Department of Cognition, Emotion, and Methods in Psychology, Faculty of Psychology, University of Vienna, 1010 Vienna, Austria

^*

Author to whom correspondence should be addressed.

J. Intell. 2024, 12(1), 9; https://doi.org/10.3390/jintelligence12010009

Submission received: 2 October 2023 / Revised: 8 November 2023 / Accepted: 15 January 2024 / Published: 17 January 2024

Download

Browse Figures

Versions Notes

Abstract

:

Generational IQ test scores in the general population were observed to increase over time (i.e., the Flynn effect) across most of the 1900s. However, according to more recent reports, Flynn effect patterns have seemingly become less consistent. So far, most available evidence on this phenomenon has been categorized by drawing on the classic fluid vs. crystallized intelligence taxonomy. However, recent evidence suggests that subdomain-specific trajectories of IQ change may well be more complex. Here, we present evidence for cross-temporal changes in measurement-invariant figural reasoning tasks in three large-scale, population-representative samples of German secondary school students (total N = 19,474). Analyses revealed a consistent pattern of significant and meaningful declines in performance from 2012 to 2022. Results indicate a decrease in figural reasoning of 4.68 to 5.17 IQ points per decade (corresponding to small-to-medium effects, Cohen ds from 0.34 to 0.38). These findings may be interpreted as tentative evidence for a decreasing strength of the positive manifold of intelligence as a potential cause of the increasing number of recent reports about inconsistent IQ change trajectories.

Keywords:

Flynn effect; figural reasoning; measurement invariance; psychometric g; Cattell–Horn–Carroll (CHC) intelligence model; cognitive abilities; multi-group confirmatory factor analysis (MGCFA); secondary school students

1. Introduction

In 1968, generational IQ test score changes were, for the first time, interpreted as genuine cohort effects (Schaie and Strother 1968). These changes were subsequently systematically documented by James Flynn, whose name has since become eponymous for cognitive performance increases in the general population (Flynn 1984). Generational changes were observed to be positive over most of the 20th century, with an estimated IQ increase of three points per decade, and to be differentiated according to intelligence domains, with larger fluid than crystallized IQ gains. On a global level, these increases were observed to amount to about 30, 35, and 25 IQ points from 1909 to 2013 regarding full-scale, fluid, and crystallized intelligence, respectively (Pietschnig and Voracek 2015). Notably, these global changes appeared to be nonlinear, with some periods of strong gains being interspersed with some less substantial ones, but with all changes on balance remaining positive (i.e., all in all indicating IQ gains rather than losses).

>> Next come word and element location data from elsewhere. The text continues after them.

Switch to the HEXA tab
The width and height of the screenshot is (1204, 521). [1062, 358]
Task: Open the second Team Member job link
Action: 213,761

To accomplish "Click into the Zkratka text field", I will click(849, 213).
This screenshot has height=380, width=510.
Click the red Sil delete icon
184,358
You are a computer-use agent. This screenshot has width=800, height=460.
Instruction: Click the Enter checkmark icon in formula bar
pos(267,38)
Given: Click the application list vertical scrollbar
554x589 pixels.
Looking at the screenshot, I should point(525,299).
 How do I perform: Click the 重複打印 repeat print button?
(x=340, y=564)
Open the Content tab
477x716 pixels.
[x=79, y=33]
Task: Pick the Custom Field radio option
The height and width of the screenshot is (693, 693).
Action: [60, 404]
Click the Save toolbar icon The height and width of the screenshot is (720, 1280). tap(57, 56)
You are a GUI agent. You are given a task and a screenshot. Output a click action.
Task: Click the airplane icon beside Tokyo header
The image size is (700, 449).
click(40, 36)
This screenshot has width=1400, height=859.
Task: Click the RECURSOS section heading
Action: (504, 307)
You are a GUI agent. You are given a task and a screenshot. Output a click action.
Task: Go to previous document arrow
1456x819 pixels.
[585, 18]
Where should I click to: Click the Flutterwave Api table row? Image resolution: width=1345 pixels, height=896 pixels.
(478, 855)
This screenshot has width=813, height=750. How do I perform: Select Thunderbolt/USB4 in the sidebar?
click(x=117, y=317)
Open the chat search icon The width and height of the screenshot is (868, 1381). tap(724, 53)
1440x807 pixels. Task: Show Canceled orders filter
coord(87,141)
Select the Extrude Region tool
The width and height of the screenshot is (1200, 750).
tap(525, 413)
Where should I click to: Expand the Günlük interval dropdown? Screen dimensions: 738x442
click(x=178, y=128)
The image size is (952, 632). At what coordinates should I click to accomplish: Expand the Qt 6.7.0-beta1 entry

These patterns have been broadly consistent across most of the 1900s, although the strength of gains appears to be differentiated according to countries. However, more recent observations have shown that Flynn effect patterns have seemingly become less consistent, showing a deceleration (e.g., USA: Rindermann and Thompson 2013), a stagnation (e.g., Australia: Cotton et al. 2005), or even a reversal (e.g., Denmark: Dutton et al. 2016) of the Flynn effect across different countries.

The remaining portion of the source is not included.